_Work to be completed_
Set each line of the data down exactly, please.

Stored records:

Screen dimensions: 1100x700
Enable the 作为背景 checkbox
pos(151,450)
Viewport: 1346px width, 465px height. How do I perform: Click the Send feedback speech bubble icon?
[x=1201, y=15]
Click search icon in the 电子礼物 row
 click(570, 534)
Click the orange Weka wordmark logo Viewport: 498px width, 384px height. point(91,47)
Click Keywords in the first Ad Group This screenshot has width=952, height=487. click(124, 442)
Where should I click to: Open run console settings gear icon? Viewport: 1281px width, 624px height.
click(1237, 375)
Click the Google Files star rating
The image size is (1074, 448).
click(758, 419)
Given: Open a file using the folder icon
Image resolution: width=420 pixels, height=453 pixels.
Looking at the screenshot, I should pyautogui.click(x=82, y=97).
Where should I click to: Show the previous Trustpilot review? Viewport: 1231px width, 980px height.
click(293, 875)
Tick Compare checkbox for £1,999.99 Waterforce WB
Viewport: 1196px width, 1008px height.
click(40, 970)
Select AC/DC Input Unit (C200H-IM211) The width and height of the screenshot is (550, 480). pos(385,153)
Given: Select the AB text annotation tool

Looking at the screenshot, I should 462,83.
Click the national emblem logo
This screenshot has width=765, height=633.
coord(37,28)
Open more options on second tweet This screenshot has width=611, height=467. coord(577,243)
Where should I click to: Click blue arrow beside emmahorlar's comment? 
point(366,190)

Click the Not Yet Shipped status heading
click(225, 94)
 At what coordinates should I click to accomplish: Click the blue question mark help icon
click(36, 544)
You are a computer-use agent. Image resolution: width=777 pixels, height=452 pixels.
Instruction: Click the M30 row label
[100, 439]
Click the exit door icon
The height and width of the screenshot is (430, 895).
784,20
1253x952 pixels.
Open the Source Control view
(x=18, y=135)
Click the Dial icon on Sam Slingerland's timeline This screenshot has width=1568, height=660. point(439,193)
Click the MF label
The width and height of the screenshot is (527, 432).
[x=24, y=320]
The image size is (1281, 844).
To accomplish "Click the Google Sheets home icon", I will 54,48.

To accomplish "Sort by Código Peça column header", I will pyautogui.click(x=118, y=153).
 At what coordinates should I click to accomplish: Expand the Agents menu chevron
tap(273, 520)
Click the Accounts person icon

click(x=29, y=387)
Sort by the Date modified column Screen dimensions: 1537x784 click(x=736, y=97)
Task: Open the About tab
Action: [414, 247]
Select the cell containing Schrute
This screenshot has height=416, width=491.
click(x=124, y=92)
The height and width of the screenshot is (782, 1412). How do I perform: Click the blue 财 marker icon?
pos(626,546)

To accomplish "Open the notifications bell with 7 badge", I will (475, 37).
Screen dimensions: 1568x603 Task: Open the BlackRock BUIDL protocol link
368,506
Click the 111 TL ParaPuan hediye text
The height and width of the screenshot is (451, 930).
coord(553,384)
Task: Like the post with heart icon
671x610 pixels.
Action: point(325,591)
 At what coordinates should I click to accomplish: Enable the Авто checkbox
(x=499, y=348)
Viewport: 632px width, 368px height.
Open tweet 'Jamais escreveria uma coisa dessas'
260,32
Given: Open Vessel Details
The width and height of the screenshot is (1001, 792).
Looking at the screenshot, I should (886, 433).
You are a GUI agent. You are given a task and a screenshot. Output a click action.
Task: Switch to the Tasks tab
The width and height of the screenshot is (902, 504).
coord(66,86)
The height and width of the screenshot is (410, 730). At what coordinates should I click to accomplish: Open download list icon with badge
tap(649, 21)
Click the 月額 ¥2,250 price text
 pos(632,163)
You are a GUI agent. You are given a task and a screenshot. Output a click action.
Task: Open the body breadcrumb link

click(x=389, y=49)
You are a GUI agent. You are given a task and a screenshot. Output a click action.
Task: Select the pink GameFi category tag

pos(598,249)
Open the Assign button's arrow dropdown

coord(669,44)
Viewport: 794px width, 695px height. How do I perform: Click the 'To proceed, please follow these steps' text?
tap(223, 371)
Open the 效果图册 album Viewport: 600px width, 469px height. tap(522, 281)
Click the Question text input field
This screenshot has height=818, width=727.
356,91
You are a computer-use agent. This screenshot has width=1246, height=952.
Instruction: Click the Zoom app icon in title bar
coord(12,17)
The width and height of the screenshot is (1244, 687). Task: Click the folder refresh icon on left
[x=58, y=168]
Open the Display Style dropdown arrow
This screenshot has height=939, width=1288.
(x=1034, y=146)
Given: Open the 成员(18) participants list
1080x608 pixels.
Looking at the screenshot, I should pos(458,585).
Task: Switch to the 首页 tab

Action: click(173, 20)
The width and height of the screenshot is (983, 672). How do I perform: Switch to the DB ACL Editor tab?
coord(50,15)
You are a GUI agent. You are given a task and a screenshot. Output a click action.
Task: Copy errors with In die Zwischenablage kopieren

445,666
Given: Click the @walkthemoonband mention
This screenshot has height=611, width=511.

_Output for this exercise_
Screen dimensions: 1100x700
Enable the 作为背景 checkbox
pos(151,450)
Viewport: 1346px width, 465px height. How do I perform: Click the Send feedback speech bubble icon?
[x=1201, y=15]
Click search icon in the 电子礼物 row
 click(570, 534)
Click the orange Weka wordmark logo Viewport: 498px width, 384px height. point(91,47)
Click Keywords in the first Ad Group This screenshot has width=952, height=487. click(124, 442)
Where should I click to: Open run console settings gear icon? Viewport: 1281px width, 624px height.
click(1237, 375)
Click the Google Files star rating
The image size is (1074, 448).
click(758, 419)
Given: Open a file using the folder icon
Image resolution: width=420 pixels, height=453 pixels.
Looking at the screenshot, I should pyautogui.click(x=82, y=97).
Where should I click to: Show the previous Trustpilot review? Viewport: 1231px width, 980px height.
click(293, 875)
Tick Compare checkbox for £1,999.99 Waterforce WB
Viewport: 1196px width, 1008px height.
click(40, 970)
Select AC/DC Input Unit (C200H-IM211) The width and height of the screenshot is (550, 480). pos(385,153)
Given: Select the AB text annotation tool

Looking at the screenshot, I should 462,83.
Click the national emblem logo
This screenshot has width=765, height=633.
coord(37,28)
Open more options on second tweet This screenshot has width=611, height=467. coord(577,243)
Where should I click to: Click blue arrow beside emmahorlar's comment? 
point(366,190)

Click the Not Yet Shipped status heading
click(225, 94)
 At what coordinates should I click to accomplish: Click the blue question mark help icon
click(36, 544)
You are a computer-use agent. Image resolution: width=777 pixels, height=452 pixels.
Instruction: Click the M30 row label
[100, 439]
Click the exit door icon
The height and width of the screenshot is (430, 895).
784,20
1253x952 pixels.
Open the Source Control view
(x=18, y=135)
Click the Dial icon on Sam Slingerland's timeline This screenshot has width=1568, height=660. point(439,193)
Click the MF label
The width and height of the screenshot is (527, 432).
[x=24, y=320]
The image size is (1281, 844).
To accomplish "Click the Google Sheets home icon", I will 54,48.

To accomplish "Sort by Código Peça column header", I will pyautogui.click(x=118, y=153).
 At what coordinates should I click to accomplish: Expand the Agents menu chevron
tap(273, 520)
Click the Accounts person icon

click(x=29, y=387)
Sort by the Date modified column Screen dimensions: 1537x784 click(x=736, y=97)
Task: Open the About tab
Action: [414, 247]
Select the cell containing Schrute
This screenshot has height=416, width=491.
click(x=124, y=92)
The height and width of the screenshot is (782, 1412). How do I perform: Click the blue 财 marker icon?
pos(626,546)

To accomplish "Open the notifications bell with 7 badge", I will (475, 37).
Screen dimensions: 1568x603 Task: Open the BlackRock BUIDL protocol link
368,506
Click the 111 TL ParaPuan hediye text
The height and width of the screenshot is (451, 930).
coord(553,384)
Task: Like the post with heart icon
671x610 pixels.
Action: point(325,591)
 At what coordinates should I click to accomplish: Enable the Авто checkbox
(x=499, y=348)
Viewport: 632px width, 368px height.
Open tweet 'Jamais escreveria uma coisa dessas'
260,32
Given: Open Vessel Details
The width and height of the screenshot is (1001, 792).
Looking at the screenshot, I should (886, 433).
You are a GUI agent. You are given a task and a screenshot. Output a click action.
Task: Switch to the Tasks tab
The width and height of the screenshot is (902, 504).
coord(66,86)
The height and width of the screenshot is (410, 730). At what coordinates should I click to accomplish: Open download list icon with badge
tap(649, 21)
Click the 月額 ¥2,250 price text
 pos(632,163)
You are a GUI agent. You are given a task and a screenshot. Output a click action.
Task: Open the body breadcrumb link

click(x=389, y=49)
You are a GUI agent. You are given a task and a screenshot. Output a click action.
Task: Select the pink GameFi category tag

pos(598,249)
Open the Assign button's arrow dropdown

coord(669,44)
Viewport: 794px width, 695px height. How do I perform: Click the 'To proceed, please follow these steps' text?
tap(223, 371)
Open the 效果图册 album Viewport: 600px width, 469px height. tap(522, 281)
Click the Question text input field
This screenshot has height=818, width=727.
356,91
You are a computer-use agent. This screenshot has width=1246, height=952.
Instruction: Click the Zoom app icon in title bar
coord(12,17)
The width and height of the screenshot is (1244, 687). Task: Click the folder refresh icon on left
[x=58, y=168]
Open the Display Style dropdown arrow
This screenshot has height=939, width=1288.
(x=1034, y=146)
Given: Open the 成员(18) participants list
1080x608 pixels.
Looking at the screenshot, I should pos(458,585).
Task: Switch to the 首页 tab

Action: click(173, 20)
The width and height of the screenshot is (983, 672). How do I perform: Switch to the DB ACL Editor tab?
coord(50,15)
You are a GUI agent. You are given a task and a screenshot. Output a click action.
Task: Copy errors with In die Zwischenablage kopieren

445,666
Given: Click the @walkthemoonband mention
This screenshot has height=611, width=511.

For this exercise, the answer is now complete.